2. CRAZED GAS STATION ATTENDENT FROM STRANGE UNDISCERNABLE FOREIGN COUNTRY - I pulled up to a gas station to fill up my moped tank. i slid my card, prepaid $1.50 (small tank) and proceeded to fill up. $1.20 ended up being enough and I didn't care to get my change so I got ready to leave when the gas station attendant came out of his little gas office and asked me in a very heavy accent if I got a receipt. I figured he wanted to give me my change. I said I'd just hit the no receipt button because I didnt want one. He said "I need. I need receipt. you not alowed to touch!" So i said "excuse me im not alowed to touch what? I paid and Im leaving." He yelled, "where's proof? you no leave!? me - "sir. I dont know what you're talking about. I paid. Im leaving." Him - "NO!" It went back and forth like this for a a bit. He said stirnly "You NO go! I check computer. you stay!" I waited a moment to humor the very strange and now very heated man. He walked back into the little gas office, apparently checked the computer and waved me on to go. I went.

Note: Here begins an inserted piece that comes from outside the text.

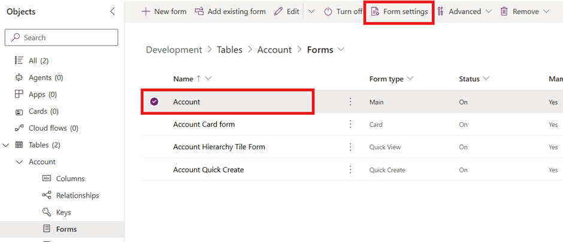Click Add existing form in toolbar

(230, 11)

3. THE ARTIST/POET - met at a bar while with some friends. he wore tight dark expensive clothes. while others danced and drank, he sat in a dimly lit corner introspectively contemplating the heavy troubles of the world, his world. He worked hard to keep up a facade of deep mysteriousness but transformed out of his cloak of troubled artist into wide eyed horny obnoxious dude when the potential opportunity arose to see 2 girls kiss.